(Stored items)
■ ■ ■ ■ ■ ■ ■

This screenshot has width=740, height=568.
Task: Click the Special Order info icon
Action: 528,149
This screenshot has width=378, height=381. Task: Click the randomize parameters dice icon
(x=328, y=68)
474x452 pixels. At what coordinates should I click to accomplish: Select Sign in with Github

■ ■ ■ ■ ■ ■ ■

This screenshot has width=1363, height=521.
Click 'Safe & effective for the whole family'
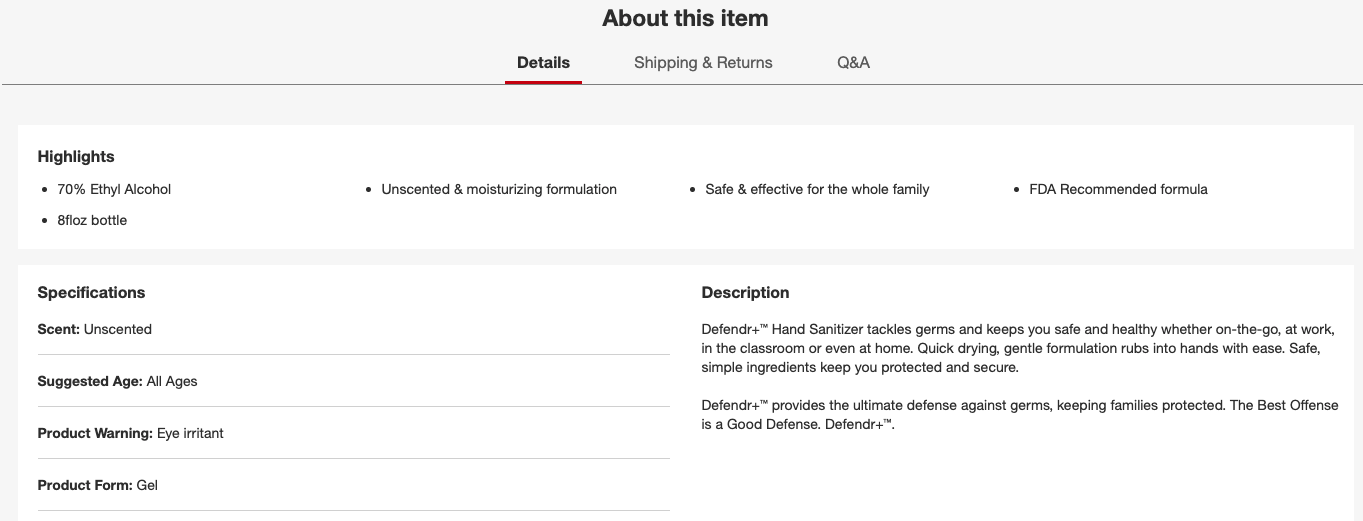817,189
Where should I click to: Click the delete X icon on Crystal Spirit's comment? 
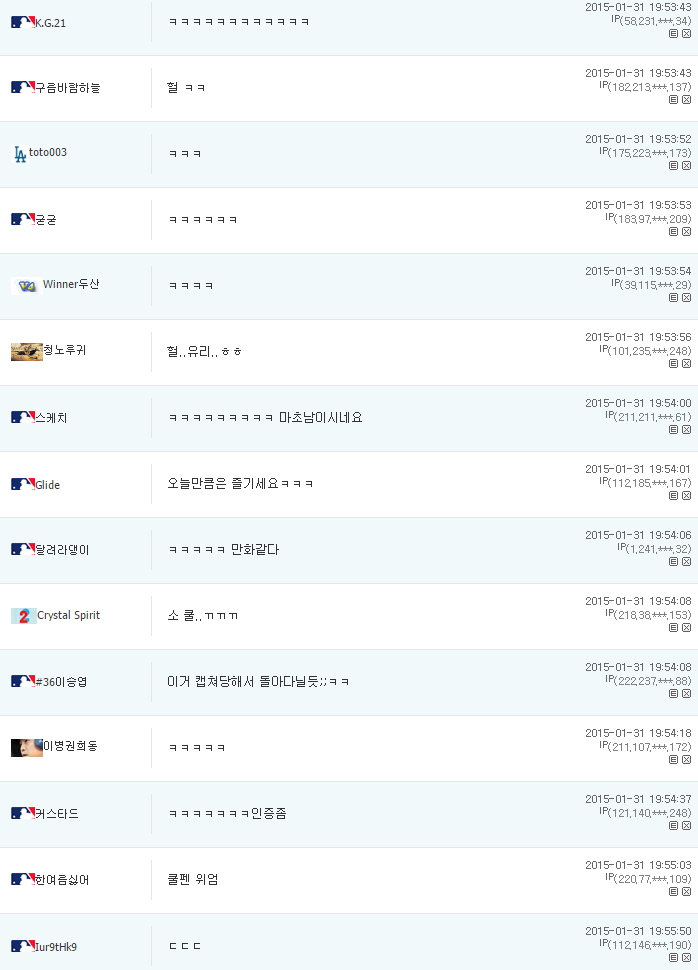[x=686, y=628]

■ ■ ■ ■ ■ ■ ■

(Work instructions)
Given the records above, return exactly the lines starting at the line containing "This screenshot has width=378, height=381." and ending at the line containing "474x452 pixels. At", including both.

(Answer below)
This screenshot has width=378, height=381. Task: Click the randomize parameters dice icon
(x=328, y=68)
474x452 pixels. At what coordinates should I click to accomplish: Select Sign in with Github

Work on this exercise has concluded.